═════ SUPPLIED TEXT ═════

The use of light as a tool in manufacturing has been around for quite a long time. Lasers are typically used now for cutting, welding, marking and laser metal deposition processes. There are a variety of laser sources and the one chosen is, of course, based on the application.

Significant challenges to this technology exist in bringing the beam to the workpiece and increasing the productivity of the laser systems. One key requirement for success is the near-to-perpendicular position of the beam to the surface to be machined. This development and the availability of high speed, high precision laser systems has helped improve productivity and, along with their increasing affordability, expanded laser system usage to the point of replacing conventional processing methods. Anyone who has seen a flat sheet cutter “flying” over the workpiece knows exactly what I am referring to.

DRIVING VERSUS FLYING
The evolution of laser systems is somewhat comparable to the advancements made in cars. First they were crude, slow and absent of user-friendly options. Over time they improved and became more refined. Today’s automobiles are high-tech pieces of machinery. Driving, however, is still confined to ground contact . . . it’s almost two-dimensional.

Now imagine yourself flying instead of driving. Think about the possibilities and the performance that you could experience. It’s an exciting thought, and the comparison is analogous to stepping from 2D to 3D laser processing.

═════ DATASET ═════

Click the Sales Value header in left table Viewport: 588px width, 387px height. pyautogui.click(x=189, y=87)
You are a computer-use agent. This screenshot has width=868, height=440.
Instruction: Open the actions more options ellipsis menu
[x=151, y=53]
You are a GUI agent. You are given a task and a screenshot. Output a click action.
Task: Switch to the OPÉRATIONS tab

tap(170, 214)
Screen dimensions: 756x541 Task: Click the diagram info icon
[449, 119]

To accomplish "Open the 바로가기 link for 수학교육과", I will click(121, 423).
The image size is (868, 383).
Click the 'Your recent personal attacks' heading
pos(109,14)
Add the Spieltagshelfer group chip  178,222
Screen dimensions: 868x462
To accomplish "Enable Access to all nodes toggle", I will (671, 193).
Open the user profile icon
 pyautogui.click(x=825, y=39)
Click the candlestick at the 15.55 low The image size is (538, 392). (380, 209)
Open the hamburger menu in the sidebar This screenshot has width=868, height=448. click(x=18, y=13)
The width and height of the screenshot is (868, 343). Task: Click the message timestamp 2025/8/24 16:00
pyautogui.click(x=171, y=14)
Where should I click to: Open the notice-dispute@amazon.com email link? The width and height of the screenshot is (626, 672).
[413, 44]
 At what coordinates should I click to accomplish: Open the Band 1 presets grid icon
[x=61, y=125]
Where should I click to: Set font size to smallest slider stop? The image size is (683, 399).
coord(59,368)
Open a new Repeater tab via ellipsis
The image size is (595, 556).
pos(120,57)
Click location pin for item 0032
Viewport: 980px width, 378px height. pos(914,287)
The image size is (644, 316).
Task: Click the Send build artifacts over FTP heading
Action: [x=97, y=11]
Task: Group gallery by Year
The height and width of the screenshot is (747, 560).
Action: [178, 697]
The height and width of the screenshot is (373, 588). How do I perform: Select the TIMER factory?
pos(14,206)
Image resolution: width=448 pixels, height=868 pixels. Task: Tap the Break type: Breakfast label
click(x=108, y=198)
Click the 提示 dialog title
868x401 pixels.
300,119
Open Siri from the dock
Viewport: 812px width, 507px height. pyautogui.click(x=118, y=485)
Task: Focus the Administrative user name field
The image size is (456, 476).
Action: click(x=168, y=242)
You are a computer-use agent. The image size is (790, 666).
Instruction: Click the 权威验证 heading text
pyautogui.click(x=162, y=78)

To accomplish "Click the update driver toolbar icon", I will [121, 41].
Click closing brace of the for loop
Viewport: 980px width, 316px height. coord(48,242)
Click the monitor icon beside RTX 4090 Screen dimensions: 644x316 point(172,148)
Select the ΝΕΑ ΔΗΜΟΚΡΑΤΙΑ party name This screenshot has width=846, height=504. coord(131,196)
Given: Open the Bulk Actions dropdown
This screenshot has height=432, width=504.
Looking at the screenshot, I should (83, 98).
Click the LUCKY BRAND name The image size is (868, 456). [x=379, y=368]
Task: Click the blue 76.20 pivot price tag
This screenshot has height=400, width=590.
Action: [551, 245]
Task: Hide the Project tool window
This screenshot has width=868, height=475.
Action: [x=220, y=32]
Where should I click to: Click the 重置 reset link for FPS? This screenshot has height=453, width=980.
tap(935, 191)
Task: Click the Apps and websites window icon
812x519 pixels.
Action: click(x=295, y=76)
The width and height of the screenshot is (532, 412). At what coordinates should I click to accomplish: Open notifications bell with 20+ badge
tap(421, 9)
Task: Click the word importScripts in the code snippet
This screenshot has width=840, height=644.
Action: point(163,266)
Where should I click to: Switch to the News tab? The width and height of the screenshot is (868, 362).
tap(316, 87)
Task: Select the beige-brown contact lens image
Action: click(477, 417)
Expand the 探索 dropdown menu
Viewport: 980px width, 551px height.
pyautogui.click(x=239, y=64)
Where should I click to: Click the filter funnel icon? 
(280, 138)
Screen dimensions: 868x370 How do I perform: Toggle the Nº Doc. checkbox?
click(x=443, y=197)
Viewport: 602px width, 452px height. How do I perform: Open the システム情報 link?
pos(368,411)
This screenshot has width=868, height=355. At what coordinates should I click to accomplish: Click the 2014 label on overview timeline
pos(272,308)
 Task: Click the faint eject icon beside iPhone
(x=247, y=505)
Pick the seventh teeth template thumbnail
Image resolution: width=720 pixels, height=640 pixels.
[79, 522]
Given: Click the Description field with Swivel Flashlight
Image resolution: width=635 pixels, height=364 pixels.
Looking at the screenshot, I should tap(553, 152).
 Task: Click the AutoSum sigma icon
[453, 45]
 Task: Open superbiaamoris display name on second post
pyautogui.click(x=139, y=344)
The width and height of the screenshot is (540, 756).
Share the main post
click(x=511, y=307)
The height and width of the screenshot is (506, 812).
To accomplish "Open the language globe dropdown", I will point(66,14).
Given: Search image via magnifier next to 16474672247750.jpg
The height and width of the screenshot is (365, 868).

═════

• _TASK REQUIREMENTS_:
#1 Please duplicate the part of the laser processing passage that opens with the words containing "DRIVING VERSUS FLYING" and closes with "3D laser processing.".
#2 Set down without any change the lines of the listing from the line containing "This screenshot has width=868, height=355." through the end of the listing, both ends included.
The laser processing passage and the listing have no connection to each other.

• _ANSWER LIST_:
#1
DRIVING VERSUS FLYING
The evolution of laser systems is somewhat comparable to the advancements made in cars. First they were crude, slow and absent of user-friendly options. Over time they improved and became more refined. Today’s automobiles are high-tech pieces of machinery. Driving, however, is still confined to ground contact . . . it’s almost two-dimensional.

Now imagine yourself flying instead of driving. Think about the possibilities and the performance that you could experience. It’s an exciting thought, and the comparison is analogous to stepping from 2D to 3D laser processing.

#2
This screenshot has width=868, height=355. At what coordinates should I click to accomplish: Click the 2014 label on overview timeline
pos(272,308)
 Task: Click the faint eject icon beside iPhone
(x=247, y=505)
Pick the seventh teeth template thumbnail
Image resolution: width=720 pixels, height=640 pixels.
[79, 522]
Given: Click the Description field with Swivel Flashlight
Image resolution: width=635 pixels, height=364 pixels.
Looking at the screenshot, I should tap(553, 152).
 Task: Click the AutoSum sigma icon
[453, 45]
 Task: Open superbiaamoris display name on second post
pyautogui.click(x=139, y=344)
The width and height of the screenshot is (540, 756).
Share the main post
click(x=511, y=307)
The height and width of the screenshot is (506, 812).
To accomplish "Open the language globe dropdown", I will point(66,14).
Given: Search image via magnifier next to 16474672247750.jpg
The height and width of the screenshot is (365, 868).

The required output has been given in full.